Developers also plan to allow users to have one profile that is seen during business hours and another that is seen in social situations. People will also be able to choose whether or not they want their name and information displayed to others. Would you want it?!
PUMA has launched the PUMA VISAR app, an application for iPhone and Android that makes use of augmented reality features to showcase the latest Mobium v2 running shoe and evoPOWER football boot. To see them an iPhone or Android phone’s camera should be held over a magazine advertisement, in-store or over a schoolyard poster, bringing each shoe to life in 3D and highlighting their various technical aspects. The app was created by South African digital agency Gloo.
CEO of Gloo, Pete Case, comments, “We aimed to showcase the technology behind the brand’s innovative performance shoes using an equally innovative digital communication. This took the form of an interactive app that pushes the limits of augmented reality technology on mobile devices. The app creates a digital layer that brings the footwear innovations to life in 3D. Using the capabilities of smart mobile devices, this allows consumers to experience the performance benefits of these features in a fun and interactive environment.”
Puma gives consumers a chance to win one pair of Mobium Elites and one pair of evoPOWER football boots by simply downloading the free application from the iTunes app store or Google Play. The competition is open to South Africans only and closes on Friday 28 February 2014.

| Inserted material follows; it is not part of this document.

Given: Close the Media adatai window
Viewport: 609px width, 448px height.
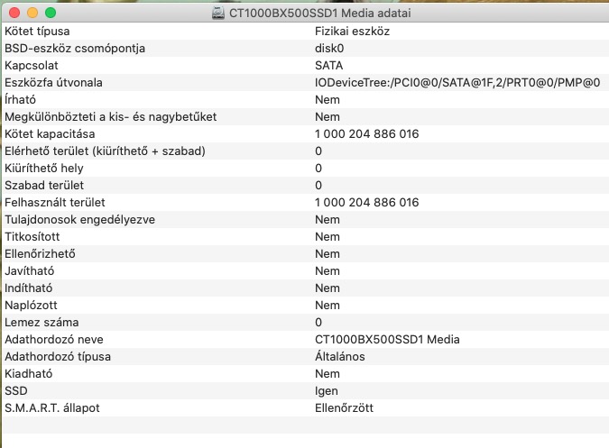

– The police department in Byron, became the first police department in the U.S. to use Glass when it partnered with Georgia Tech and the surveillance-technology company CopTrax to test the device for a day in September. But it won’t be the last. The latest to do so is the New York City Police Department, which began testing two pairs of Glass in December. Google Glass could be a good assisting tool able to improve efficiency of police work as well as monitor the conduct of police officers. “The devices have not been deployed in any actual field or patrol operations, but rather are being assessed as to how they may be appropriately utilized or incorporated into any existing technology-based functions,” says NYPD deputy commissioner Stephen Davis.
– Another implementation of Google Glass for professional purposes was shown by Virgin Atlantic, which equipped some of its concierge staff with Google Glass at London’s Heathrow airport in an effort to make its airline service more glamorous and personalized. Employee wearing Google glass will assist business class passengers through the check-in process, provide updates about their flight and answer any queries about their destination, including as the local weather, events or translating information supplied in another language.
5. Qualcomm Releases New Update for Its Vuforia AR SDK
For those our readers, who are developing augmented reality solutions it would be interesting to learn that Vuforia 2.8 has been released. According to Qualcomm updated Vuforia includes extended tracking that allows users to follow game play over bigger distance from the target than before. The newly launched Java APIs make it easier than ever to add Vuforia-enabled experiences to Android apps in Eclipse. Another new feature is an ability to store up to 1 MB of content (e.g.images and 3D models) with each cloud-based targets which makes it easier to build and manage cloud recognition apps. Vuforia lets you create more responsive end-user experience by using a single request for both recognition and content delivery.